A Top 10 hit for Jackie Wilson in 1967, it reached #6 on the Pop Top 40. Ten years later, with a slightly different title, Rita Coolidge covered the Soul classic, almost entirely omitting the chorus of the original Jackie Wilson version. This more mid-tempo version from 1977 reached the #2 spot and was the Top 40 debut for 70s songstress Rita Coolidge.
“Best Of My Love” by The Emotions
The 1977 Disco hit “Best Of My Love” was written by the members of Earth, Wind & Fire, and literally battled back and forth with another love song on this list – Andy Gibb’s “I Just Want To Be Your Everything” for the top spot, winning out in the end with a cumulative five weeks at #1. The title sums up the theme of this love song with a catchy chorus and endearing love lyrics.
“Just Remember I Love You” by Firefall
The 1970s Soft-Rock group Firefall reached #1 on the Adult Contemporary charts with this love song, but failed to break the Pop Top 10, stalling at #11. Regardless, as the title suggests, this love song falls into the “I’ll be there for you no matter what” sub-genre of love songs (a popular theme), with a love-filled uplifting message of encouragement.

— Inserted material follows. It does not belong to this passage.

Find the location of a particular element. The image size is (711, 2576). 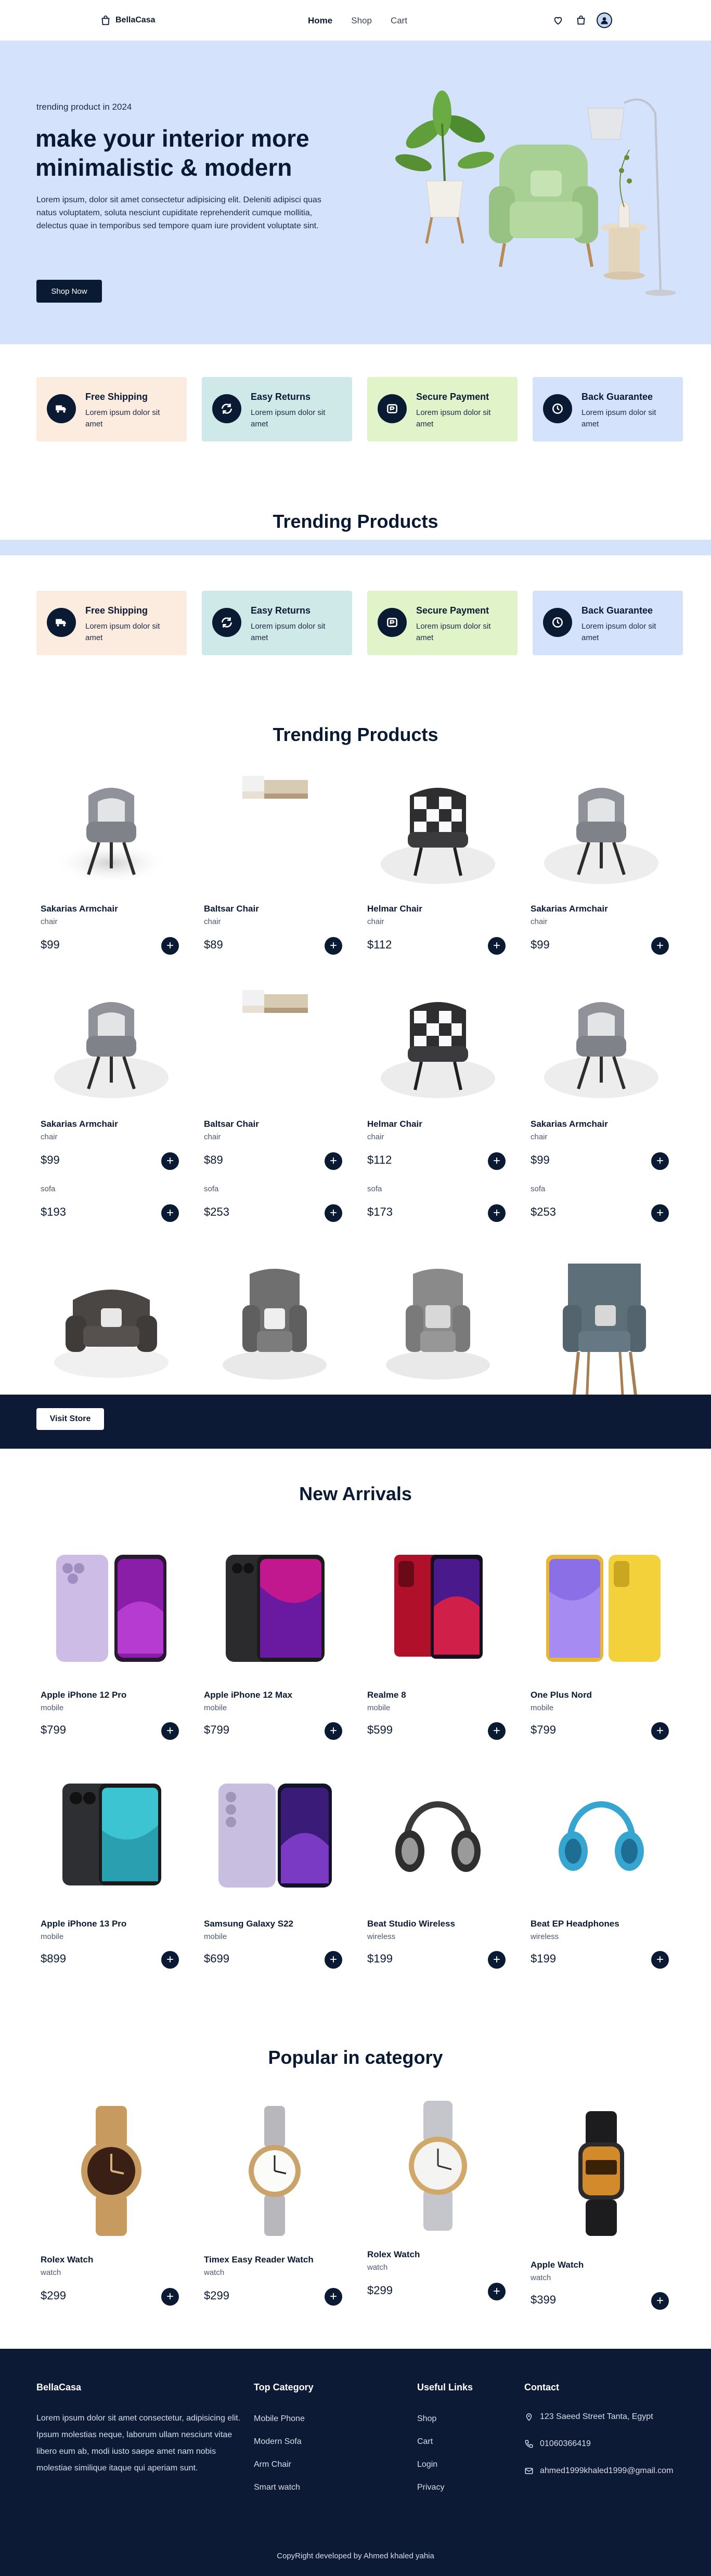

product-name: Realme 8 is located at coordinates (386, 1695).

“You Light Up My Life” by Debby Boone
Debby Boone loved the Lord, or at least that’s what she claims she was thinking of when she recorded this song. Whether love for the Lord or a dedication to a beloved or betrothed, this mega-hit from 1977 spent ten weeks in the #1 Billboard Top 40 charts, the first to do so since Elvis Presley did it in 1956 with “Don’t Be Cruel”. This love song won Debby Grammys for Best New Artist and Song of the Year (tied with Barbara Streisand’s “Evergreen (Love Theme from ‘A Star Is Born’)”).

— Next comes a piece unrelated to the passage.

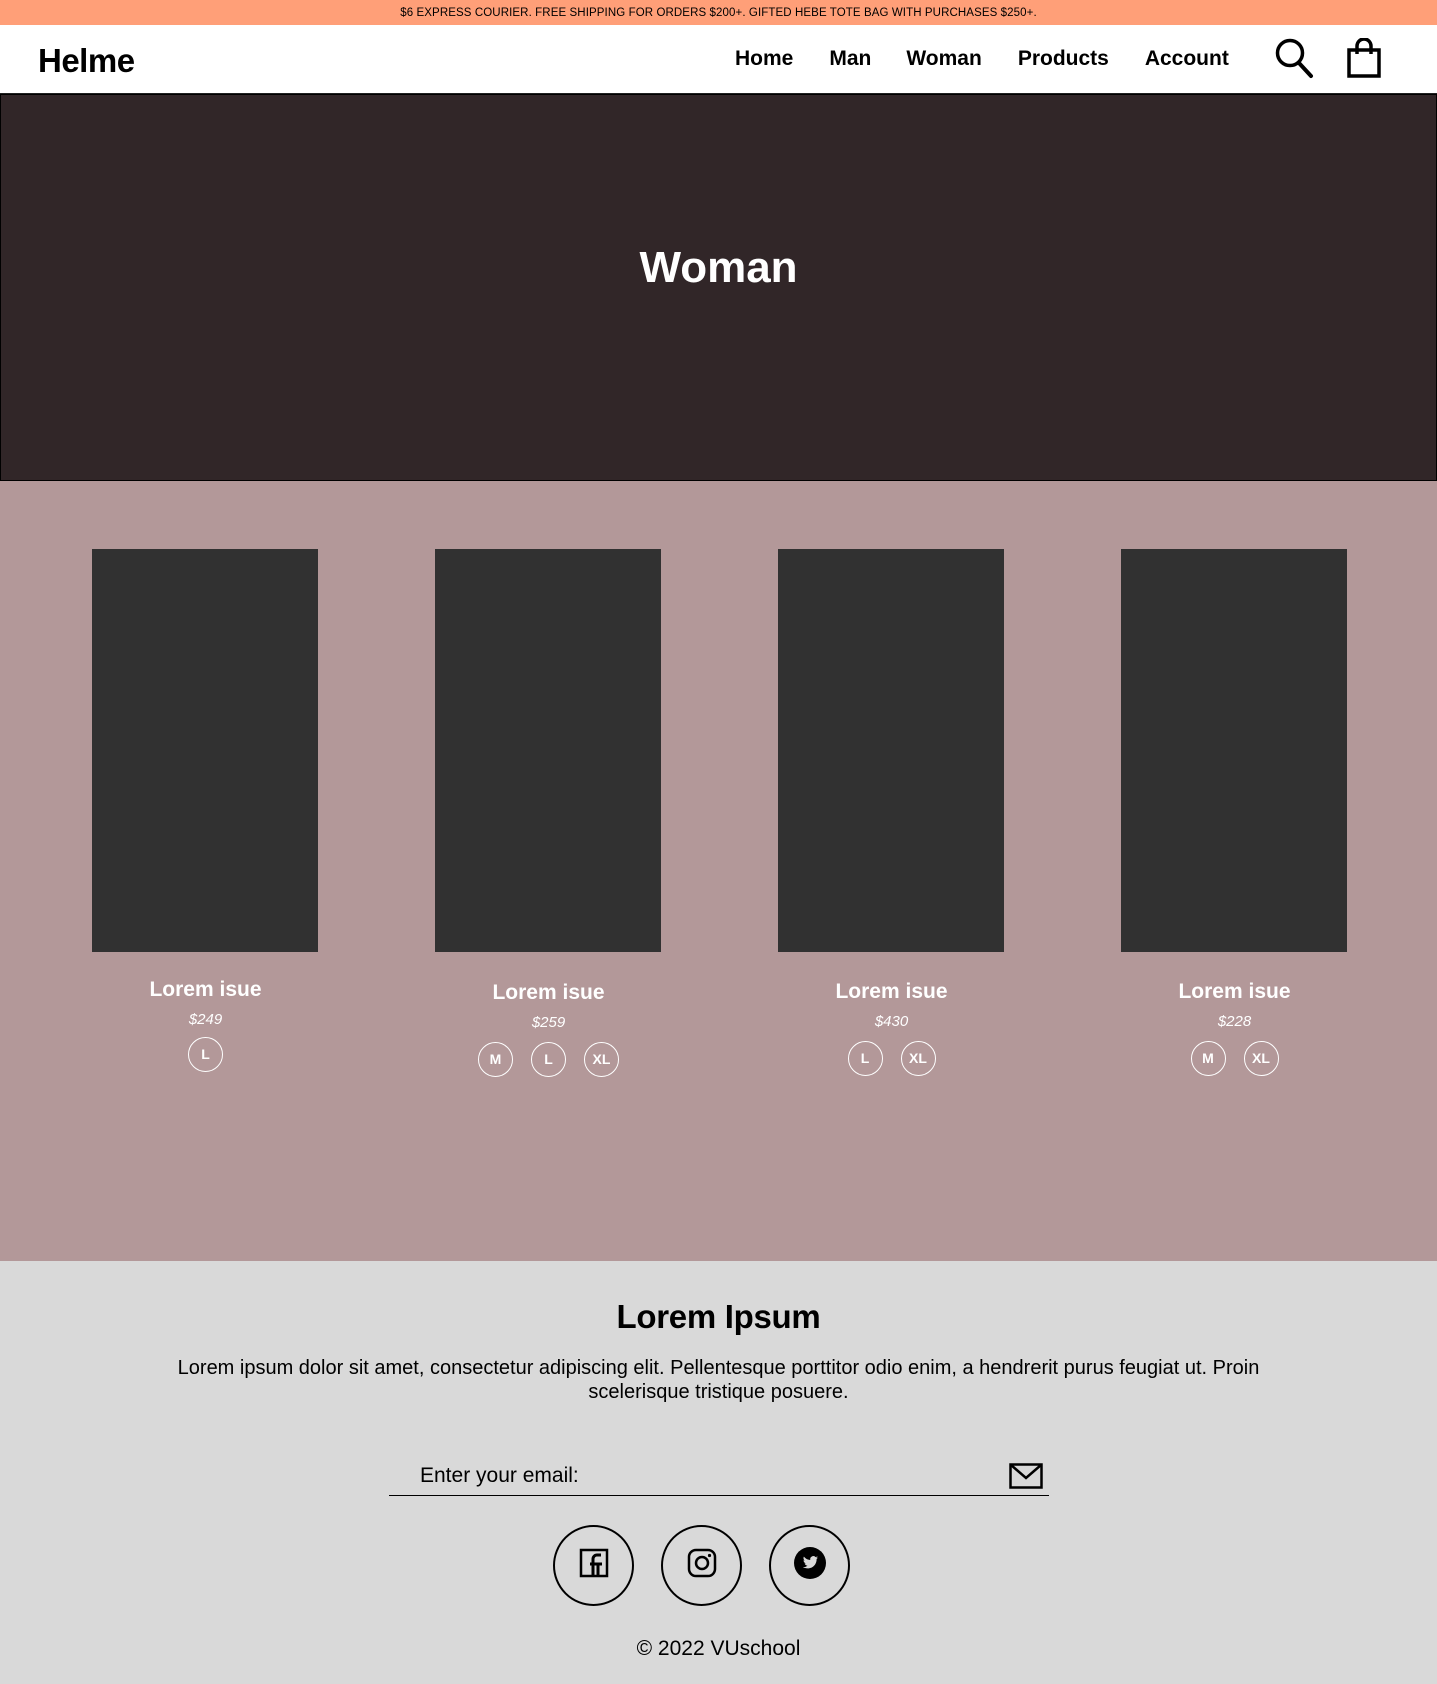 This screenshot has width=1437, height=1684. I want to click on nav-man: Man, so click(850, 59).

“How Deep Is Your Love” by The Bee Gees
“How Deep Is Your Love” was the first single to be released from the soundtrack of the motion picture Saturday Night Fever, prior to the release of the film. An anthem of the Disco sub-culture of the 1970s, this love song remained in the Top 10 for a record-breaking seventeen consecutive weeks, and holding the #1 spot on the Pop Top 40 for three weeks.
“You Make Loving Fun” by Fleetwood Mac
Written and performed by Fleetwood Mac’s Christine McVie, and the fourth Top 10 hit from the album Rumors by Fleetwood Mac. “You Make Loving Fun” was arguably Fleetwood Mac’s dip into the Disco pool, while receiving strong Rock radio airplay. The title suggests what we sometimes forget, that love should be made fun. Although “You Make Loving Fun” broke the Top 10, it stalled at a peak #9 position on the Pop Top 40 Billboard charts.
This list of 12 love songs from 1977 are listed in order of their appearance on the Top 40 charts, and have been carefully checked and re-checked for any lyrics that might suggest heartache, breakup, lost love or infidelity, leaving some of only the very best love songs of the year. Any of these tunes would make for a great dedication of love, with over half of them being #1 hits, proving that love was as popular as ever.